- Location of North Bay in Racine County, Wisconsin.
- Coordinates: 42°45′54″N 87°46′51″W﻿ / ﻿42.76500°N 87.78083°W
- Country: United States
- State: Wisconsin
- County: Racine

Area
- • Total: 0.10 sq mi (0.27 km^{2})
- • Land: 0.10 sq mi (0.27 km^{2})
- • Water: 0 sq mi (0.00 km^{2})
- Elevation: 607 ft (185 m)

Population (2020)
- • Total: 209
- • Density: 2,220/sq mi (857.2/km^{2})
- Time zone: UTC-6 (Central (CST))
- • Summer (DST): UTC-5 (CDT)
- Area code: 262
- FIPS code: 55-57700
- GNIS feature ID: 1570353
- Website: https://northbay-wi.us/

= North Bay, Wisconsin =

North Bay is a village in Racine County, Wisconsin, United States. The population was 209 at the 2020 census.

==Geography==
North Bay is located at (42.764869, -87.780849).

According to the United States Census Bureau, the village has a total area of 0.12 sqmi, of which 0.10 sqmi is land and 0.02 sqmi is water.

==Demographics==

Historical population
| Census | Pop. | Note | %± |
| 1960 | 264 |  | — |
| 1970 | 263 |  | −0.4% |
| 1980 | 219 |  | −16.7% |
| 1990 | 246 |  | 12.3% |
| 2000 | 260 |  | 5.7% |
| 2010 | 241 |  | −7.3% |
| 2020 | 209 |  | −13.3% |
U.S. Decennial Census

===2010 census===
As of the census of 2010, there were 241 people, 91 households, and 77 families living in the village. The population density was 2410.0 PD/sqmi. There were 97 housing units at an average density of 970.0 /sqmi. The racial makeup of the village was 94.2% White, 2.9% African American, 1.2% Asian, 0.8% from other races, and 0.8% from two or more races. Hispanic or Latino of any race were 6.6% of the population.

There were 91 households, of which 33.0% had children under the age of 18 living with them, 80.2% were married couples living together, 4.4% had a female householder with no husband present, and 15.4% were non-families. 15.4% of all households were made up of individuals, and 6.6% had someone living alone who was 65 years of age or older. The average household size was 2.65 and the average family size was 2.94.

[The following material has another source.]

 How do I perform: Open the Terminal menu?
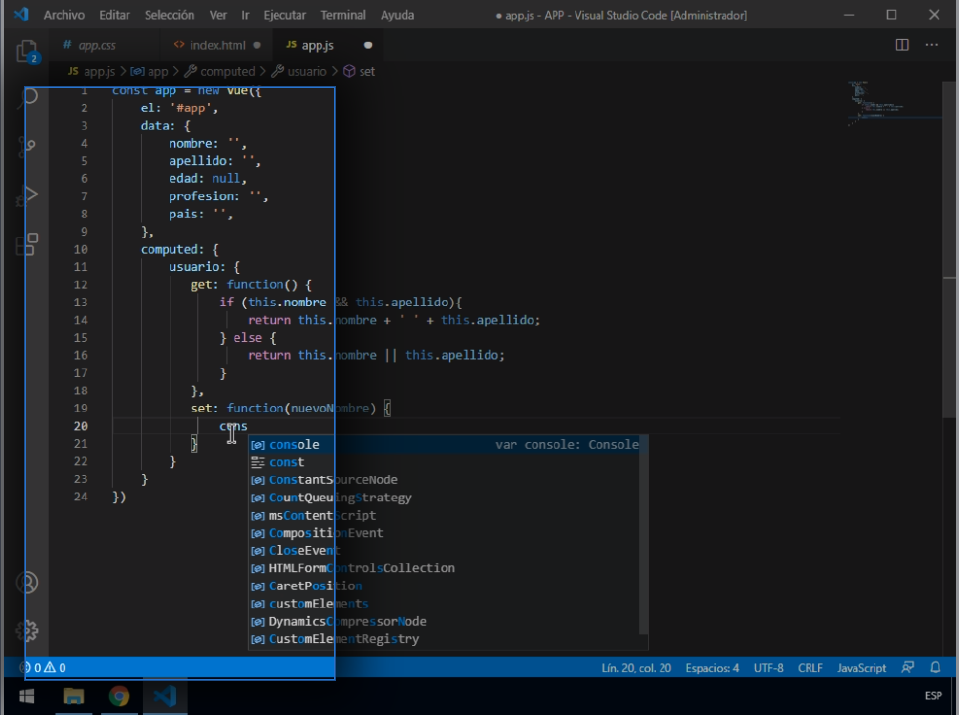[x=343, y=16]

The median age in the village was 50.1 years. 24.5% of residents were under the age of 18; 4.2% were between the ages of 18 and 24; 11.2% were from 25 to 44; 43.6% were from 45 to 64; and 16.6% were 65 years of age or older. The gender makeup of the village was 51.9% male and 48.1% female.

===2000 census===
As of the census of 2000, there were 260 people, 91 households, and 73 families living in the village. The population density was 2,429.9 people per square mile (912.6/km^{2}). There were 95 housing units at an average density of 887.8 per square mile (333.5/km^{2}). The racial makeup of the village was 91.54% White, 4.62% African American, 0.38% from other races, and 3.46% from two or more races. Hispanic or Latino of any race were 5.77% of the population.

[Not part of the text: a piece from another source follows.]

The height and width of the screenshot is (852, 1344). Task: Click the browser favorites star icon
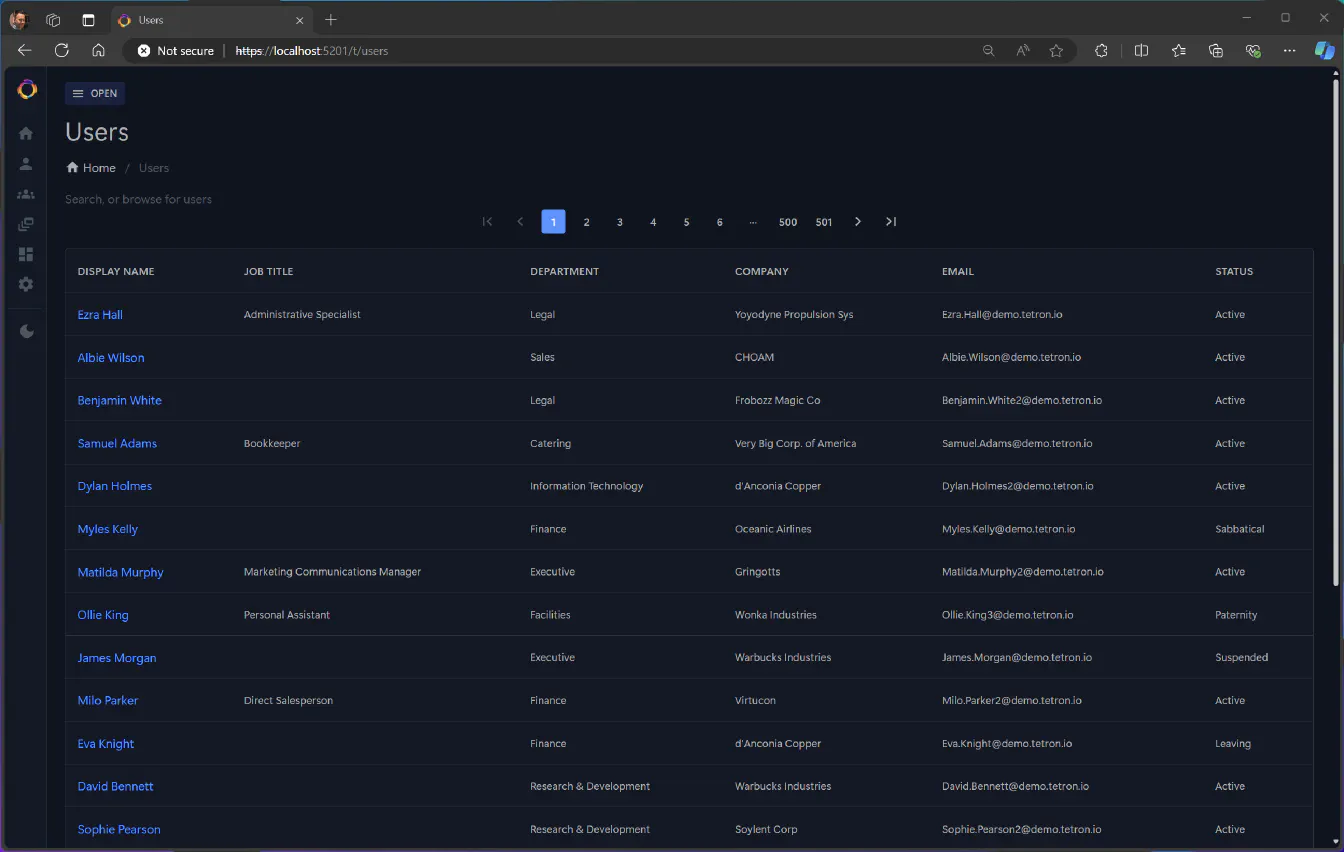(1056, 51)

There were 91 households, out of which 41.8% had children under the age of 18 living with them, 80.2% were married couples living together, 1.1% had a female householder with no husband present, and 18.7% were non-families. 17.6% of all households were made up of individuals, and 9.9% had someone living alone who was 65 years of age or older. The average household size was 2.86 and the average family size was 3.27.

In the village, the population was spread out, with 31.5% under the age of 18, 3.1% from 18 to 24, 21.5% from 25 to 44, 31.2% from 45 to 64, and 12.7% who were 65 years of age or older. The median age was 42 years. For every 100 females, there were 100.0 males. For every 100 females age 18 and over, there were 95.6 males.

The median income for a household in the village was $97,943, and the median income for a family was $118,459. Males had a median income of $83,069 versus $33,750 for females. The per capita income for the village was $51,898. None of the families and 0.8% of the population were living below the poverty line, including no under eighteens and 5.9% of those over 64.

==Education==
North Bay is part of the Racine Unified School District.

Zoned schools serving the village include Jerstad-Agerholm K-8 School for both elementary and middle school levels, and Horlick High School.